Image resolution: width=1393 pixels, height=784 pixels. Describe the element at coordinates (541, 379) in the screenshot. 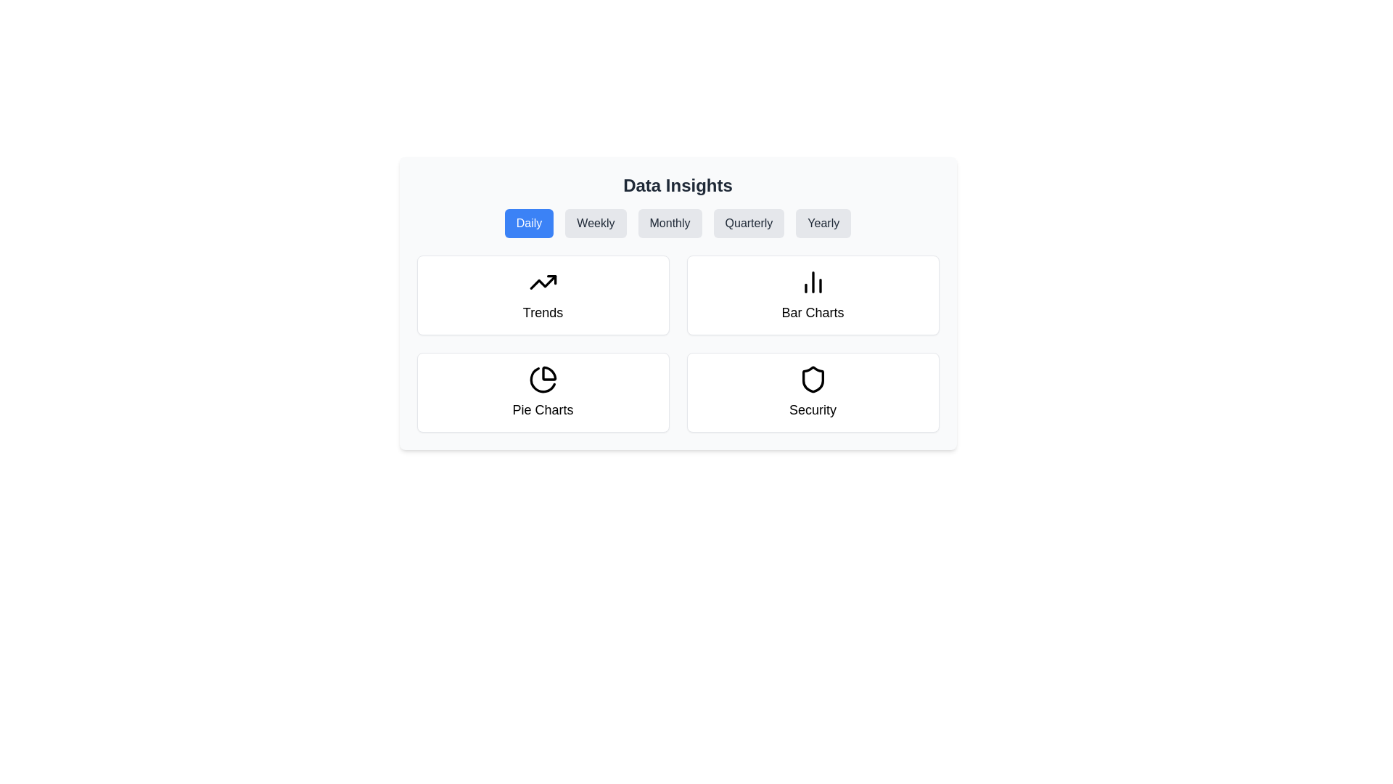

I see `the icon representing the 'Pie Charts' section, which is positioned in the lower-left quadrant under the label 'Pie Charts'` at that location.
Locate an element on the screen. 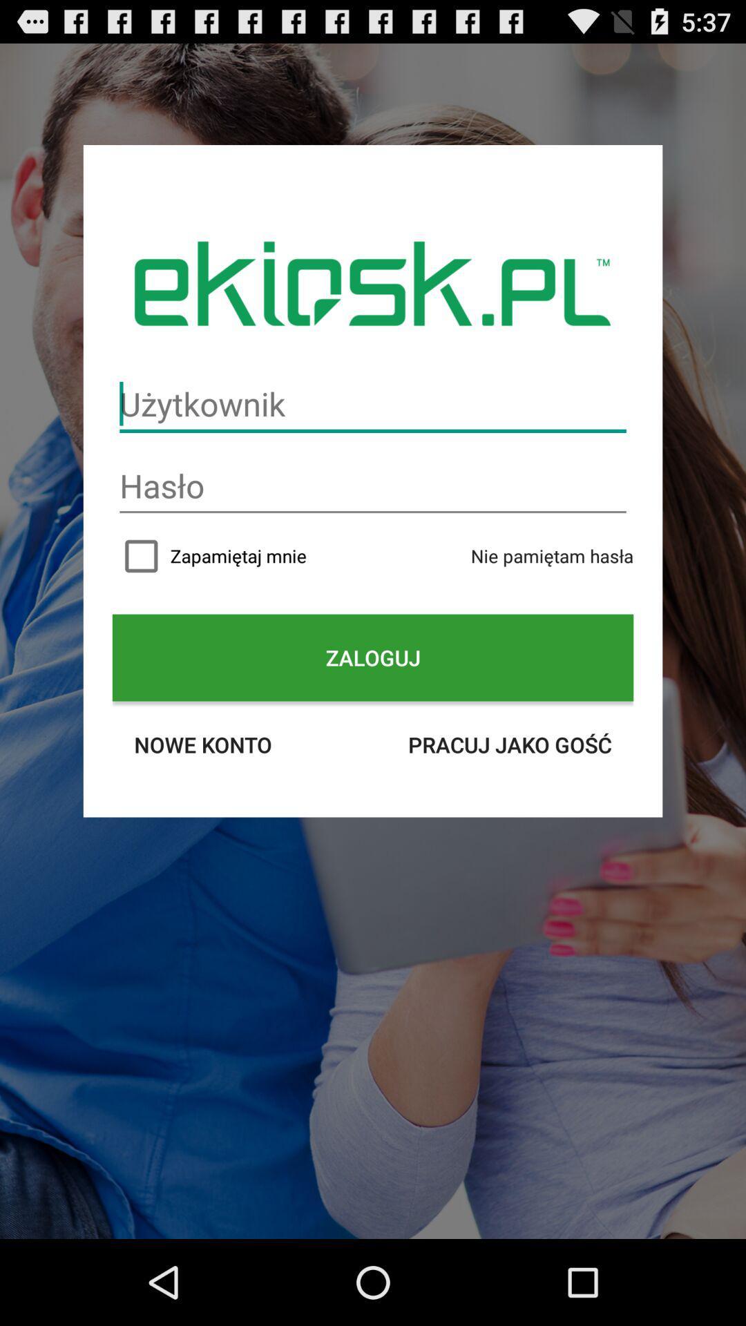 The image size is (746, 1326). username box is located at coordinates (373, 403).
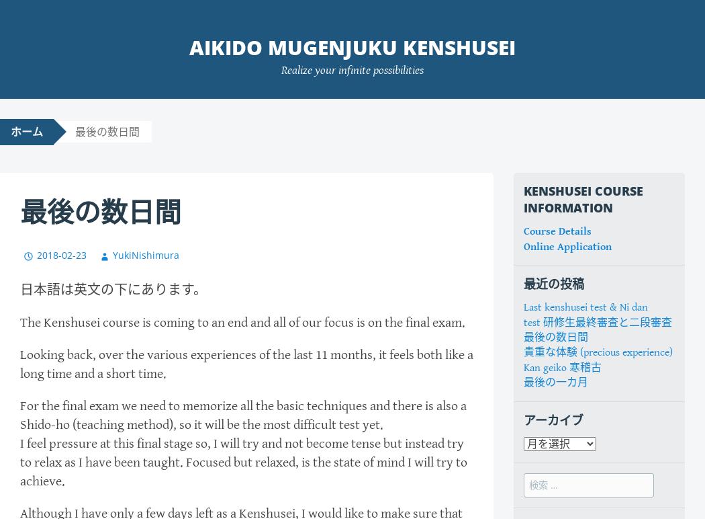 The width and height of the screenshot is (705, 519). Describe the element at coordinates (36, 253) in the screenshot. I see `'2018-02-23'` at that location.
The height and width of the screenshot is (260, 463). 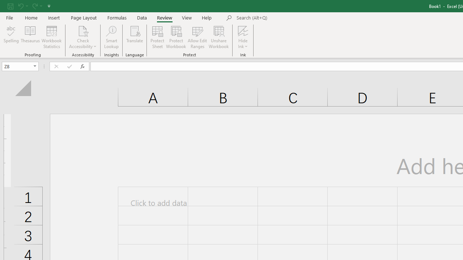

_ _ _ _

*TASK DESCRIPTION*: Rewrite the items from their beginning through the line containing "icon representing the", inclusive, changing "pixels" to "px" and leaving everything else as it is. Omit the pictures from your answer.

*REPLY TO THE EXERCISE*:
Image resolution: width=1393 px, height=784 px. Describe the element at coordinates (541, 379) in the screenshot. 

I see `the icon representing the 'Pie Charts' section, which is positioned in the lower-left quadrant under the label 'Pie Charts'` at that location.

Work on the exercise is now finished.